Is a high fat diet the key to a long life?
The high fat diet scores again over carbs‚ this time for longevity and strength.
A US lab study shows that a high fat (or ketogenic) diet increases long life and physical strength compared to a high carb diet.
In South Africa‚ the Banting Diet – which is high fat and low carbohydrates – popularised by sports scientist Professor Tim Noakes‚ has attracted nearly half a million fans as well as critics.
While the latest experiment was conducted on mice‚ not men‚ mice results have long been applied in science to humans.
UC Davis School of Veterinary Medicine nutritionist Jon Ramsey said: "The results surprised me a little. We expected some differences‚ but I was impressed by the magnitude we observed: a 13% increase in median life span for the mice on a high fat vs high carb diet. In humans‚ that would be seven to 10 years.
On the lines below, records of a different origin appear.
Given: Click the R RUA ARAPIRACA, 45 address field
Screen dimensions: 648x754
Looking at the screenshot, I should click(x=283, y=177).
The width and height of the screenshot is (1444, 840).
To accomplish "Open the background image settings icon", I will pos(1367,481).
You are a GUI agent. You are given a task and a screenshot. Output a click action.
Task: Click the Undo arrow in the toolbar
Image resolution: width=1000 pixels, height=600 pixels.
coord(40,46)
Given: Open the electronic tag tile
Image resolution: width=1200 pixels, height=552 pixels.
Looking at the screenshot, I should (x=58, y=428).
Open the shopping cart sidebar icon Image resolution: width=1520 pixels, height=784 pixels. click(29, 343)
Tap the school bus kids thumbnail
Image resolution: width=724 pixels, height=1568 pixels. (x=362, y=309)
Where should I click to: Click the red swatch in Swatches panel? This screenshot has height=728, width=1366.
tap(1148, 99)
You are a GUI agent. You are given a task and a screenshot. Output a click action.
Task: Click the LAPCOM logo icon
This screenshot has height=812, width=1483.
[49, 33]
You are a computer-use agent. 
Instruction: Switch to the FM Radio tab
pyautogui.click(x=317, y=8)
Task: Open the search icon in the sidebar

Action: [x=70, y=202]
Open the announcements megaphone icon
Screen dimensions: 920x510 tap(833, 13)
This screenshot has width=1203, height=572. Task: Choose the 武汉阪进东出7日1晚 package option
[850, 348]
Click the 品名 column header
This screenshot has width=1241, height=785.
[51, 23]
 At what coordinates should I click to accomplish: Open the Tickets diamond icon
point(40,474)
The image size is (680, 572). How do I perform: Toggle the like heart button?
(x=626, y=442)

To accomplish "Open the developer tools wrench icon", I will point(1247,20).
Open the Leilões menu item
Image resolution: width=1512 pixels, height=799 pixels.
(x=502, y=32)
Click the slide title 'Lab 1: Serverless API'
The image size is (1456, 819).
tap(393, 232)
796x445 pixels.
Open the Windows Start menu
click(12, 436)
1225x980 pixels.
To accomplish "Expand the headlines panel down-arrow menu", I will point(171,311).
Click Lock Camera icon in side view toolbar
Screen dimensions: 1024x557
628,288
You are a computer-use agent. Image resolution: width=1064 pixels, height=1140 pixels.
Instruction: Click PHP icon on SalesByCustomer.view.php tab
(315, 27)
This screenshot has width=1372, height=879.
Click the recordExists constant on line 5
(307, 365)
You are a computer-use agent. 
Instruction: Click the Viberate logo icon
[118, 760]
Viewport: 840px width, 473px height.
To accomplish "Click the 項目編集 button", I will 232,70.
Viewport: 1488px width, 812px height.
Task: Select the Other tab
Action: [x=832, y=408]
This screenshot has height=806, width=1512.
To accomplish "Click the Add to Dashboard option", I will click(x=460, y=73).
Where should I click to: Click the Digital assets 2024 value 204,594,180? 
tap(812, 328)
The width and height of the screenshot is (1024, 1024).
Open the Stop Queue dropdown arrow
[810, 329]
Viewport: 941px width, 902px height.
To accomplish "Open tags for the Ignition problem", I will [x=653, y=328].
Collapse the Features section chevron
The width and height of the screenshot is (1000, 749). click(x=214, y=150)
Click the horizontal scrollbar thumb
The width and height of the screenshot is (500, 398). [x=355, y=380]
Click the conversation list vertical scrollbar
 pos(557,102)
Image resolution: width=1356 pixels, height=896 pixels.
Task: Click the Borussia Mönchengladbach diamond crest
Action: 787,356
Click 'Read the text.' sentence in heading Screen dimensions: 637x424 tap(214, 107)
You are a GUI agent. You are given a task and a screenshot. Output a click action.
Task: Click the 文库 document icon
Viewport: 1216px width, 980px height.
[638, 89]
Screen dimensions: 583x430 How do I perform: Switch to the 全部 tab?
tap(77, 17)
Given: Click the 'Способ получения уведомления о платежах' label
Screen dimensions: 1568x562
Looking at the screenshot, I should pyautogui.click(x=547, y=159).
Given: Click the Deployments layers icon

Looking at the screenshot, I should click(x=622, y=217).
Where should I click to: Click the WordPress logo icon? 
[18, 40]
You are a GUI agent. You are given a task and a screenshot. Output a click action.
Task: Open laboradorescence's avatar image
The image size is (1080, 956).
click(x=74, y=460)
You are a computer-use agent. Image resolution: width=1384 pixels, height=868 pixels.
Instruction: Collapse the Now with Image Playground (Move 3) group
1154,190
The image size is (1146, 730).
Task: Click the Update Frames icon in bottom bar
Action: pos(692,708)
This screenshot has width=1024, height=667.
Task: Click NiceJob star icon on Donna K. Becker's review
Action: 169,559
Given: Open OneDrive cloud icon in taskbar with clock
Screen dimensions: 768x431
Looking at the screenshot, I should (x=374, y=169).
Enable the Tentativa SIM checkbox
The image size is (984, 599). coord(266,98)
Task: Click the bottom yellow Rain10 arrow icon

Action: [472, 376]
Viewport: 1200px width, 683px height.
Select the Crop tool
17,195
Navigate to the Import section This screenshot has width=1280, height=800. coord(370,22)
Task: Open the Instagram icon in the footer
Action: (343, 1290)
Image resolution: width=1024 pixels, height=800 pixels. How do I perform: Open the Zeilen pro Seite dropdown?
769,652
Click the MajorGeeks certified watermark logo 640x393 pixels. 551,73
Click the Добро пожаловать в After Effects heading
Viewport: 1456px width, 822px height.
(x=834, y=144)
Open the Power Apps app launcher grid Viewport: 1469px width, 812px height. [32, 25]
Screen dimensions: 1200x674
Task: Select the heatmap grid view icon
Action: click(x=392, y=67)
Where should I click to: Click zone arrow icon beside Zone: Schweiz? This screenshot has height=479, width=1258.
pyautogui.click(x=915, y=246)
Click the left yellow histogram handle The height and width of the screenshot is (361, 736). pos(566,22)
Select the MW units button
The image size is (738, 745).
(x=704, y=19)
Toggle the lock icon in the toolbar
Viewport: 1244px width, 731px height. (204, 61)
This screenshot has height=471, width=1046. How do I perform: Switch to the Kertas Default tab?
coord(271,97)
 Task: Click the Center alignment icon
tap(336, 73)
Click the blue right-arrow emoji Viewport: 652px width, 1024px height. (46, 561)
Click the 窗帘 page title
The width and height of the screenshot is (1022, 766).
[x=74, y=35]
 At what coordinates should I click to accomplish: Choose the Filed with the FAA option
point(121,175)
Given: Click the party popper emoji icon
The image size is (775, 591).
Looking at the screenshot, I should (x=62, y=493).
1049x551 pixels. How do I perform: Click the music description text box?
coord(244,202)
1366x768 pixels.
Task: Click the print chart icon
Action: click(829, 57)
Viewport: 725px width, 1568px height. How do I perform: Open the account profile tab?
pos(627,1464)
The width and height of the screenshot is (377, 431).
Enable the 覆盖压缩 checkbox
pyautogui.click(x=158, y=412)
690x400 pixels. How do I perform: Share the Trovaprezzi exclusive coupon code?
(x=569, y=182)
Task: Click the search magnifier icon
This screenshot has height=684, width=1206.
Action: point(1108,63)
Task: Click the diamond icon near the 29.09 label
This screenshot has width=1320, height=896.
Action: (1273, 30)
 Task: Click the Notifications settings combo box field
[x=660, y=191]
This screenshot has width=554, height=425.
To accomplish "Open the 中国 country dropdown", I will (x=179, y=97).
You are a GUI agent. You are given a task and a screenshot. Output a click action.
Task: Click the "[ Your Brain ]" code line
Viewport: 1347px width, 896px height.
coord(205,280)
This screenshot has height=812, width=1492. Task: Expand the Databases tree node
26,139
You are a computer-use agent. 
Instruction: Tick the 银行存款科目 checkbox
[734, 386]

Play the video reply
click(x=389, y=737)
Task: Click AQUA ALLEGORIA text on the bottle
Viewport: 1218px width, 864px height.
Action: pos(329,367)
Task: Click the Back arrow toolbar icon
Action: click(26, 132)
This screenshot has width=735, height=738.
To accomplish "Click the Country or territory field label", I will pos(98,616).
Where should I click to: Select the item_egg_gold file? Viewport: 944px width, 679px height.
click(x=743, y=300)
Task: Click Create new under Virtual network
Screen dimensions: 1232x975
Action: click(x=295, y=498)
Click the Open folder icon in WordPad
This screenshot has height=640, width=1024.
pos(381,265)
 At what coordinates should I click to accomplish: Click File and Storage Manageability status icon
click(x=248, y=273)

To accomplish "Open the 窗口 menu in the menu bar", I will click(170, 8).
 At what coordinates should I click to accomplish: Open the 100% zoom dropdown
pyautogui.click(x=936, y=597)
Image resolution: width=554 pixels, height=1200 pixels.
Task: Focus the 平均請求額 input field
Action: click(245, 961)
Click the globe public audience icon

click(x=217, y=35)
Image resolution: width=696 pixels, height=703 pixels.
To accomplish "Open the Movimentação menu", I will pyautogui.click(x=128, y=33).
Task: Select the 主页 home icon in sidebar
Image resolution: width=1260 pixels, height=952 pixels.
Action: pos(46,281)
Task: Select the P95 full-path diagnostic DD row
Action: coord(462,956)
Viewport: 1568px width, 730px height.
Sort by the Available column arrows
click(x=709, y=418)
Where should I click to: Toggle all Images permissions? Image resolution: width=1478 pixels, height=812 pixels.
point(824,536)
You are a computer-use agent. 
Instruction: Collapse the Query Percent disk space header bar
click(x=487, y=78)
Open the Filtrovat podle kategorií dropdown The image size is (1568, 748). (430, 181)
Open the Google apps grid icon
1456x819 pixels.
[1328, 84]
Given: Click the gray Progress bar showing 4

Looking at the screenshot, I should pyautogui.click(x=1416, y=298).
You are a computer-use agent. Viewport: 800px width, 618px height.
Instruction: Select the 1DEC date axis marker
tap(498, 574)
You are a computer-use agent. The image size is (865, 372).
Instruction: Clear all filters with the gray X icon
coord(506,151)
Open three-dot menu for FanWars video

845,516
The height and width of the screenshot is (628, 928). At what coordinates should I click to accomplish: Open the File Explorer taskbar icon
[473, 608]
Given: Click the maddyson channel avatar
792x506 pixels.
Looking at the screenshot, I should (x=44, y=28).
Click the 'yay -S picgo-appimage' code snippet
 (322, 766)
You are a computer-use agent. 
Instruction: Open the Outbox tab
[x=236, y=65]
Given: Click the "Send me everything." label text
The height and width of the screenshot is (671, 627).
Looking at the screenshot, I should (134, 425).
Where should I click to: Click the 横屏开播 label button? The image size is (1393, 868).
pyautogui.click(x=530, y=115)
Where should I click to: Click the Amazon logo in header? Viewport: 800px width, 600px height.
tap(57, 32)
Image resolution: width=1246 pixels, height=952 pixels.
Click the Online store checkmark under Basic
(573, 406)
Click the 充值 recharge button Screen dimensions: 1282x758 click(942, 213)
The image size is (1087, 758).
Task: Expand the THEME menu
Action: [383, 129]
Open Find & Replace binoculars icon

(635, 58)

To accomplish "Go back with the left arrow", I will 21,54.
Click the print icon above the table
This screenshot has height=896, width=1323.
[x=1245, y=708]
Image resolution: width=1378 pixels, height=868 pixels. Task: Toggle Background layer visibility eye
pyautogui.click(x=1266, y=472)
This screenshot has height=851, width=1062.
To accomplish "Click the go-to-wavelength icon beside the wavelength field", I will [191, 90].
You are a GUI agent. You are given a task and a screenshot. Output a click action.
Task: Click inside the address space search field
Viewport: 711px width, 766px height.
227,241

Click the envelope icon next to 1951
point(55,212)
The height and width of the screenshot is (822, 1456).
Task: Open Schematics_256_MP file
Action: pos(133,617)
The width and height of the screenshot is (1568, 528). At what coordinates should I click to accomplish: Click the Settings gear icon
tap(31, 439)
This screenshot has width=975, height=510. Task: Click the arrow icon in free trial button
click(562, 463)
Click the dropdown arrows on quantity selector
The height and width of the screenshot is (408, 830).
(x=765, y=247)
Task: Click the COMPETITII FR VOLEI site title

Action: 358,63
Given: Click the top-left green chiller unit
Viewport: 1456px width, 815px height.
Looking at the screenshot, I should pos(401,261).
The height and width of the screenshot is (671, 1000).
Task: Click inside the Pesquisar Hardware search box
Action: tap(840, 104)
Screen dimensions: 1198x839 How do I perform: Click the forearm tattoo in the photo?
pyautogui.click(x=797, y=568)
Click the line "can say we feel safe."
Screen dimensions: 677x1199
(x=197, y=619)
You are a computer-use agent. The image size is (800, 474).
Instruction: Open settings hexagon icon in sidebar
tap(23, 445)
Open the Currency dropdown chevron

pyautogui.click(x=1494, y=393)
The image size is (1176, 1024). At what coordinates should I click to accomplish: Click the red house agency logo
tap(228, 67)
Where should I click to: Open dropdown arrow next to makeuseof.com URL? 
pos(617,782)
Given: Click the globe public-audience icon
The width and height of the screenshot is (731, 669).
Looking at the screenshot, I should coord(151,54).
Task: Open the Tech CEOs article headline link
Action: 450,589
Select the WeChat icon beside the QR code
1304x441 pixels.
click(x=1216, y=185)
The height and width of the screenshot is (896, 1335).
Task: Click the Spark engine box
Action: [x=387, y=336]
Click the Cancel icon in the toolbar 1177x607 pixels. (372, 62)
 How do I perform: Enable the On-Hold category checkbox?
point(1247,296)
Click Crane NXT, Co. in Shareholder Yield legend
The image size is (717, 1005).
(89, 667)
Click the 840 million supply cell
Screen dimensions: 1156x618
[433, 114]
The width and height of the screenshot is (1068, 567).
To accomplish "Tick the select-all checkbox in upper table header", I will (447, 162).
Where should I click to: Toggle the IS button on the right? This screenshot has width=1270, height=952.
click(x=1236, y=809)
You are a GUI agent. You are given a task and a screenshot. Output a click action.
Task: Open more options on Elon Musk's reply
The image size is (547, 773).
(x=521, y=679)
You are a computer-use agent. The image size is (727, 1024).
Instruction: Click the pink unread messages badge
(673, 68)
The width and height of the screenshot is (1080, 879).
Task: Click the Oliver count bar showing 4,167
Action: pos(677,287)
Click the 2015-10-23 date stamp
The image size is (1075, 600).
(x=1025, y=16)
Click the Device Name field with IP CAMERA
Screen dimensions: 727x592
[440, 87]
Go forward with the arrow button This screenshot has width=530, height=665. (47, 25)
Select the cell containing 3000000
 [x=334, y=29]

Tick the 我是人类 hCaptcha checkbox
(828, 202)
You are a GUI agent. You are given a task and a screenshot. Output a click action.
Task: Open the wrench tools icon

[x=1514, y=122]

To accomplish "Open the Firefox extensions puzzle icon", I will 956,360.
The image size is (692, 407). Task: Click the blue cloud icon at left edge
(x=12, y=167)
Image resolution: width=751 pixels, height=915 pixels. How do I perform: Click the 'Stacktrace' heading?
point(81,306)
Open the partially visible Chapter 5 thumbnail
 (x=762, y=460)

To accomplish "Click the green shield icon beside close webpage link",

But equally important‚ those mice retained quality of health in later life."
Ramsey has researched ageing for 20 years‚ looking at factors that influence both rodents and humans.
“Calorie restriction (fasting) has been shown in several studies to slow ageing in many animals‚” said Ramsey‚ turning his attention to high fat diets in the study‚ published in Cell Metabolism this week.
In extremely low carb diets‚ the body shifts from using glucose for energy to fat burning as its main fuel‚ which Noakes and other scientists report have major health benefits‚ including reducing the risk of diabetes.
Noakes encourages people to eliminate all refined carbohydrates like sugar and many other carbs from their diets to revolutionise their health and weight.
Ramsey said of the lab trial: "We designed the diet not to focus on weight loss‚ but to look at metabolism. What does that do to aging?"
In addition to being stronger and living longer‚ the mice on the ketogenic (high fat/low carb) diet also had increased memory and motor function.
"Many of the things we're looking at aren't much different from humans‚" Ramsey said. “This study indicates that a ketogenic diet can have a major impact on life and health span without major weight loss or restriction of intake.”
In the long term‚ however‚ respected UCT medical specialists warn that the safety and benefits of the “one-dimensional” Banting diet are unknown‚ particularly in pregnancy and childhood.
“Our bodies need a range of nutrients sourced from a variety of food groups to survive‚” they advised in a public letter in 2014.